My response is viewable online here
So far this theme has been the one that I’ve struggled with the most to come up with an idea for. I understand abstraction as a process of distilling things down to only the most essential elements needed to convey the meaning, but I was unsure how to apply this to creating an interesting creative response. I started off trying out the triangle word cloud exercise to try and tease out connections from my ideas about play, my practice, and the words we generated as a class.
During her presentation on the theme, Luna shared the short animation Symbols, an abstract animation that is made up of symbols and text characters. This got me thinking about ASCII art, which uses letters and text characters to form images, both simple and complex. I was reminded of the tiny_star_field twitter bot, made by Everest Pipkin, as well as the infinite deserts bot, which both use ASCII characters and negative space to generate little landscapes in each tweet. This line of thought also reminded me of the game ‘If We Were Allowed To Visit’, by game developer Ian MacLarty and poet Gemma Mahadeo, which is an explorable 3D environment, where objects in the environment contain poems and fragments of text. What is visible in the viewport is flattened every frame into a concrete poem, and displayed as text on a white background.

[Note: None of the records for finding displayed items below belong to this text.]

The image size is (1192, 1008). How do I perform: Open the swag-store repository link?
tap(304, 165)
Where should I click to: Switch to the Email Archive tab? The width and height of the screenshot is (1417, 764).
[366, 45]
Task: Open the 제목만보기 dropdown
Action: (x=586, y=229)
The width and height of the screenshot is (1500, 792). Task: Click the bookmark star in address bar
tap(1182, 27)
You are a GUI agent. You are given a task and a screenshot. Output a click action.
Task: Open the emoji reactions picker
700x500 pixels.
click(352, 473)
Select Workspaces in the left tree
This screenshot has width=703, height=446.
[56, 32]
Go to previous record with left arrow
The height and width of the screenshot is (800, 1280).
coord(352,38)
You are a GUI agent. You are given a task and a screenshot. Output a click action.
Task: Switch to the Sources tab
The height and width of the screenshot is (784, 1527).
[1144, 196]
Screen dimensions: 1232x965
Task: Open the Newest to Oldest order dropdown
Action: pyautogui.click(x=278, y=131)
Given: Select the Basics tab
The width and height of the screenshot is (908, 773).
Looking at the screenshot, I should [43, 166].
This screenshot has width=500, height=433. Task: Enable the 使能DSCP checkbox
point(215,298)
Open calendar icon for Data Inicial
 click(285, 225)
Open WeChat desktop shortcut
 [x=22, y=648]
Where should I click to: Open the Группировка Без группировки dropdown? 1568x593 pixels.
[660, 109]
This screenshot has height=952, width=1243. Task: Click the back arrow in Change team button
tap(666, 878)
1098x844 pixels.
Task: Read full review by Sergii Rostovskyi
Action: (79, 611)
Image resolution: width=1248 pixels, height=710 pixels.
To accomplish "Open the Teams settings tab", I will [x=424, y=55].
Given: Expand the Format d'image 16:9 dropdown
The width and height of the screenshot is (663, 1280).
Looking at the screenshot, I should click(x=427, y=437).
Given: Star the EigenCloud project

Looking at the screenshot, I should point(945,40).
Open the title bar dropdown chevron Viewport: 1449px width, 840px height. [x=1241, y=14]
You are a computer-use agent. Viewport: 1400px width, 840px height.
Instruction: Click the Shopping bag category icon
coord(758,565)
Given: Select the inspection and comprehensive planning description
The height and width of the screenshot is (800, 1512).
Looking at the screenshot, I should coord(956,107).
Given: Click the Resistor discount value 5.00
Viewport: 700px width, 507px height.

I decided that I wanted to create a piece of code art using P5.JS that creates a landscape and renders it as text on the page, that is able to simulate slight movement, similar to a cinemagraph.
My first step was to list a few elements that I could have in the scene, with some potential notes about how they could move / animate. I then thumb-nailed a few potential landscape compositions. Once I had an idea for the composition, I opened up a text editor, and spent some time playing around, trying to create the elements that I wanted in my scene; clouds, the sun, hills, a grassy ground, and flowers, using basic characters.
Once I was happy with the pieces of ascii art, I added line break characters to the end of each line of the art, so I could make them a single string.
I then moved into P5.JS so I could start coding my sketch. I created each type of object as a custom object / class in P5.JS, with a constructor that would take 3 int values, for the x position, the y position, and the font size. Each object also had a string value, which took the string of characters that would make up the shape, as well as any other variables each object would need.
I then wrote a display function for each class, that would take the x and y position and use it to create a text object, displaying the string of text. For the objects I wanted to move (ie the clouds across the sky, or the flowers swaying in the breeze) I then wrote movement functions that would calculate changes in the variables for each object every frame.
With my custom classes made, I then set about creating my composition, creating as many of each type of object as I needed, and arranging them across the canvas.
My response evolved through a process of tinkering (Pang, 2009) as I was experimenting with merging an art form I’m unfamiliar with, ASCII art, with a medium I’m more comfortable with, P5.JS. I would also describe the process as a type of constructive play (Christie & Johnsen, 1987) as I was taking smaller components, strings of text characters and code fragments, and combining and re-using them to create my larger, final composition.
As stated, this was thus far the hardest theme for me to start making a response for. I felt like I understood the theme but I struggled to apply it to my own creative practice.
I’m fairly content with how my response turned out. Visually it's very basic, I’m unused to making ascii art and I found browsing lists of characters trying to find ones for me to use a little overwhelming, so I mostly stuck with default / basic characters, though I think being simple isn’t a bad thing.
One thing I will note is that I could have coded the piece better. I was pretty happy with my approach to use custom classes for each object, but when putting together the composition I was hard coding the position and size of each object. This means that the size of the sketch doesn’t scale to suit different screen sizes. It would have been a better approach to have those variables depend on the screen height / width, so that the sketch would be more responsive. I also feel like I could have added more variety into the piece, maybe by having multiple types of flowers / clouds / hills designs, and maybe had them generated randomly every time the sketch was loaded.
Christie, J F. and Johnsen, E P., 1987. “Reconceptualizing Constructive Play: A Review of the Empirical Literature”. Merrill-Palmer Quarterly, Vol. 33(4), pp.439-452.
Pang, A.S.-K., 2009 “Tinkering To The Future,” Vodaphone Receiver, issue #22. 29 May.